RVD方案治疗老年高危多发性骨髓瘤临床观察

目的探讨RVD(来那度胺、硼替佐米联合地塞米松)方案治疗老年高危多发性骨髓瘤患者MM的疗效及安全性。方法选取2017年2月至2020年2月在我院治疗的24例老年高危(Multiple myeloma,MM)患者为研究对象,依据化疗剂量的不同分为全剂量组和减低剂量组;依据是否携带有高危遗传学异常(High risk cytogenetic abnormality,HRCA)分为HRCA组和非HRCA组。患者均治疗4个疗程后比较总体反应率(Overall response rate,ORR),观察RVD方案的安全性。中位随访17.2个月后,比较无进展生存(Progression-free survival,PFS)及总生存(Overall survival,OS)时间。结果全剂量组ORR为81.8%,高于减低剂量组的53.8%,两组比较,差异有统计学意义(P=0.040);非HRCA组ORR高于HRCA组,两组比较,差异有统计学意义(P=0.002)。HRCA组的中位PFS为10.3个月,明显低于非HRCA组的17.3个月,差异有统计学意义(P=0.047);全剂量组的中位PFS为12.1个月,与减低剂量组比较,差异无统计学意义(P=0.791)。HRCA组中位OS为16.3个月,非HRCA组中位OS未达到,差异无统计学意义(P=0.129)。减低剂量组中位OS为29.4个月,全剂量组中位OS未达到,两组比较,差异有统计学意义(P=0.518)。RVD方案的最常见非血液学不良反应为周围神经炎,发生率为29.2%。血液学不良反应主要为中性粒细胞减少,发生率为12.5%。结论 HRCA是影响疗效及预后的重要因素,RVD方案治疗老年高危MM具有良好疗效及安全性,减低剂量亦可取得满意疗效。

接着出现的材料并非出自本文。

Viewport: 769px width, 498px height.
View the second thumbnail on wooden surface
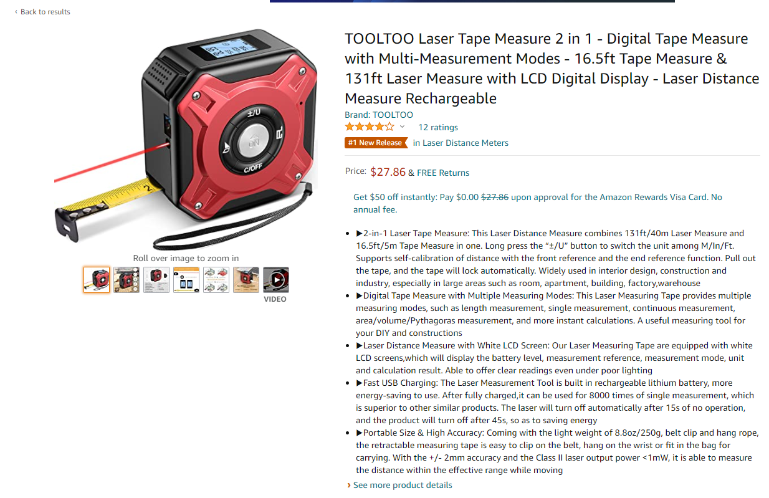click(127, 280)
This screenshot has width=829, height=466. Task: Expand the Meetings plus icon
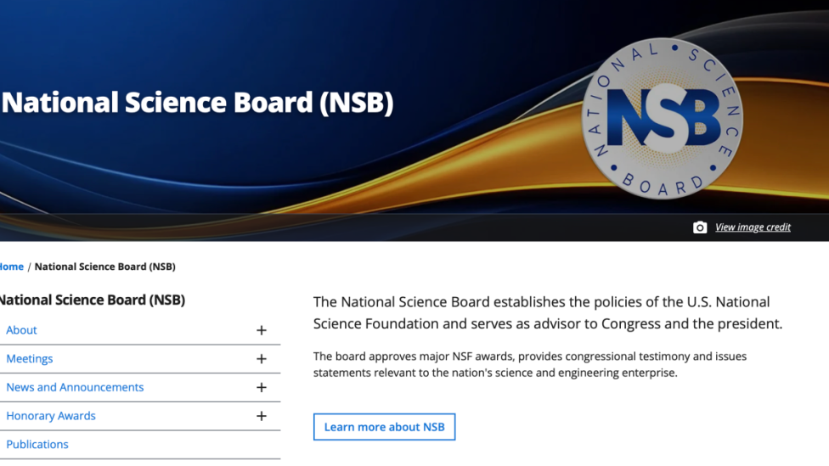pos(261,359)
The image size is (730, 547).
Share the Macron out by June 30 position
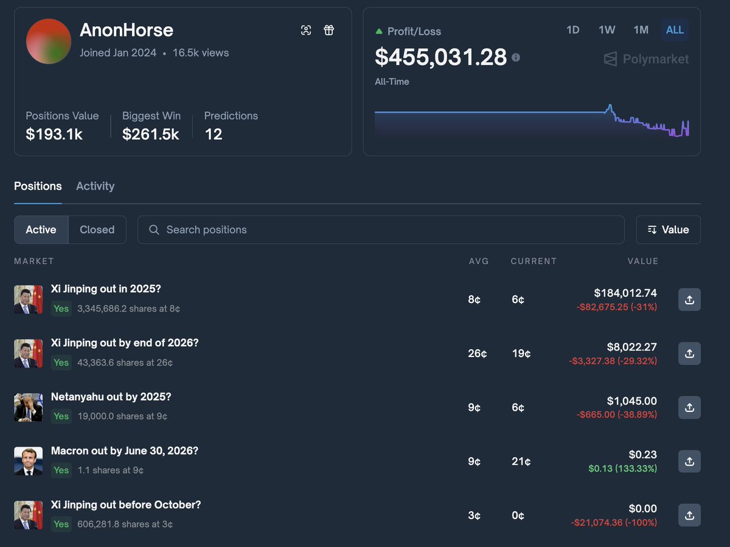tap(689, 461)
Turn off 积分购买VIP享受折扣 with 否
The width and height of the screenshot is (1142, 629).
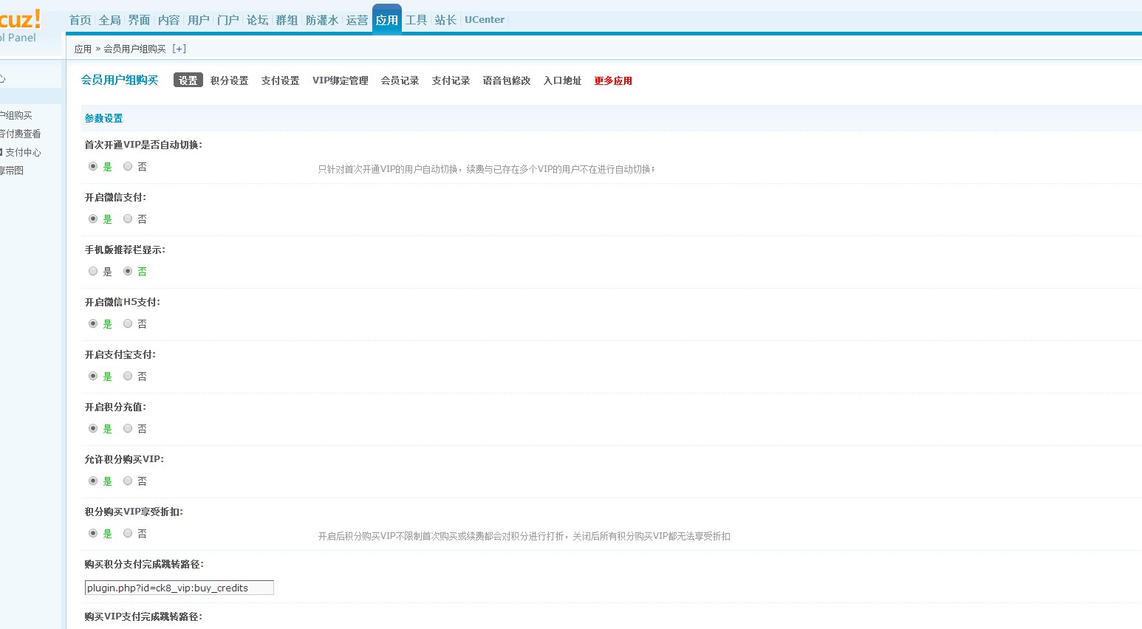click(128, 534)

Clinical observation of RVD regimen in the treatment of elderly patients with high-risk multiple myeloma

Objective To explore the efficacy and safety of RVD regimen (lenalidomide,bortezomib combined with dexamethasone) in the treatment of elderly patients with high-risk multiple myeloma (MM).Methods Twenty-four elderly patients with high-risk multiple myeloma treated in our hospital from February 2017 to February 2020 were selected as research subjects,and were divided into the full dose group and the reduced dose group according to the chemotherapy dose.They were divided into the HRCA group and the non-HRCA group according to whether carrying high risk cytogenetic abnormality (HRCA).The overall response rate (ORR) after 4 cycles of chemotherapy were compared,and the safety of RVD regimen were observed.After median follow-up of 17.2 months,the progression-free survival (PFS) and the overall survival (OS) were compared.Results The ORR in the full dose group (81.8%) was higher than that in the reduced dose group(53.8%),with statistically significant difference(P=0.040).The ORR in the non-HRCA group was higher than that in the HRCA group,with statistically significant difference(P=0.002).The PFS in the HRCA group(10.3 months) was significantly lower than that in the non-HRCA group (17.3 months),with statistically significant difference(P=0.047).There was no statistically significant difference in the PFS between the full dose group (12.1 months)and the reduced dose group (P=0.791).There was no statistically significant difference in the median OS between the HRCA group (16.3 months) and the non-HRCA group (not reaching the median OS) (P=0.129).There was no statistically significant difference in the median OS between the reduced dose group (29.4 months) and the full dose group (not reaching the median OS)(P=0.518).The most common adverse reaction of RVD regimen was peripheral neuritis,with an incidence rate of 29.2%.The main hematological adverse reaction was neutropenia,with an incidence rate of 12.5%.Conclusion HRCA is an important factor affecting the efficacy and prognosis.RVD regimen has good efficacy and safety in the treatment of elderly patients with high-risk multiple myeloma,and the satisfactory efficacy can be achieved by the reduced dose.